Sumgayit was officially proclaimed a city on November 22, 1949. In 1959, the city's population was 52,000—already the third-largest city in what was then the Azerbaijan Soviet Socialist Republic. In 1973, the National Steel Corporation of Pittsburgh was involved in consultancy work on the establishment of an alunite mine that helped provide Sumgayit with more alumina. At its height during this period, the aluminum complex at Sumgayit was capable of producing 5 million evaporators a year—enough to provide for some 70 percent of all the refrigerators being made annually in the Soviet Union.

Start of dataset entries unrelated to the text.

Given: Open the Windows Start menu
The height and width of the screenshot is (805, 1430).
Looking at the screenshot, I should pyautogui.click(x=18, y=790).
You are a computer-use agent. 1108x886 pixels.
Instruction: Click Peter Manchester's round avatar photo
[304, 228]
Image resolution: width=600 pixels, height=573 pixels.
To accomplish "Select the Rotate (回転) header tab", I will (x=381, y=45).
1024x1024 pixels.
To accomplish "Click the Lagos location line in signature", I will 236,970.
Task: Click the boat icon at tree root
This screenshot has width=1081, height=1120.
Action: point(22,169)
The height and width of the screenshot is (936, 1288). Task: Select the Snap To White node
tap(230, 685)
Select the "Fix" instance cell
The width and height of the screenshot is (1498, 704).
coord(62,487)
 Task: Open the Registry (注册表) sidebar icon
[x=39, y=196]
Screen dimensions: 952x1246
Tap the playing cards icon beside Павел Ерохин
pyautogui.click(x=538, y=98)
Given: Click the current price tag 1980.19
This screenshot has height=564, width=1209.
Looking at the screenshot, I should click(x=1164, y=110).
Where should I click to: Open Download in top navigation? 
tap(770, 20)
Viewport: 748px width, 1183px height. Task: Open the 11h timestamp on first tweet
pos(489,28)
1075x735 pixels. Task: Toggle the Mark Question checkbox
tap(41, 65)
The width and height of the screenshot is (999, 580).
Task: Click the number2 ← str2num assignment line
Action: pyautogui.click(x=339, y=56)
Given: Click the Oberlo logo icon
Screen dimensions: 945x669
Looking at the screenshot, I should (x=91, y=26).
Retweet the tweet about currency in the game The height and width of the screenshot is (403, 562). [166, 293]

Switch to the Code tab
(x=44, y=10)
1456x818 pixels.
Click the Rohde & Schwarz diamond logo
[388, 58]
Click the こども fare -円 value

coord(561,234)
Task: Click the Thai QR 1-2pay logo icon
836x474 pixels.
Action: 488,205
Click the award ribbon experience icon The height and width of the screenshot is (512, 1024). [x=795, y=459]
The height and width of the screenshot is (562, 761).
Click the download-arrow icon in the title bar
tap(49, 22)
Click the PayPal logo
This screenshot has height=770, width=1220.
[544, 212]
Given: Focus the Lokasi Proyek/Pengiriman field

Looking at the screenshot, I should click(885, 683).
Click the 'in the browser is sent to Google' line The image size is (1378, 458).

In addition to power generation, Sumgayit was already important for sulfuric pyrite and borax waters, helping to produce sulfuric acid and acetylene. There was also a plant for the manufacture of carbon black used in the rubber industry and for printing, and a synthetic rubber plant. In 1959, work started on the construction of an aluminum oxide facility. There was also a plant for making chlorine. It was not long before the city became heavily polluted in spite of its being described in the Soviet Union's literature as a “new town” with some of the best (seemingly) urban facilities in the world.
The work at Sumgayit attracted many people from other parts of Azerbaijan, as well as Armenians, in addition to engineering experts and their families from Siberia and other parts of the Soviet Union. There had long been tensions before the 1920s between the Armenians, who were Christian, and the Azerbaijanis, who were Shiite Muslim, but there were few problems, religious or racial, until the 1980s. Indeed, there were no churches or mosques in the city. By 1990, there were between 200,000 and 265,000 people living there.
On February 29, 1988, before the breakup of the Soviet Union, ethnic tensions in Sumgayit resulted in attacks on ethnic Armenians that resulted in 26 being killed and several thousand injured; six Azerbaijanis also were killed. The rioting lasted for three days, and by the time it was over, some 2,000 of the estimated 10,000 Armenians in the city had fled. The Azerbaijani nationalists blamed the Armenians for inciting the rioting in their effort to discredit them. They also claimed that the fighting had started after reports of Azerbaijani homes being destroyed in Armenia. At the same time, there were immense tensions in the region of Nagorno-Karabakh, which was a mainly Armenian enclave within the Azerbaijani Soviet Socialist Republic. Disturbances within the Armenian Soviet Socialist Republic had seen as many as 3,5000 Azerbaijanis flee and be resettled in Sumgayit. Foreign visitors were barred from the region until August 1988, by which time tensions in Sumgayit had subsided. In January 1990, there were further tensions, causing the Soviet Union's central government, under direction from Mikhail Gorbachev, to send soldiers into Baku and Sumgayit.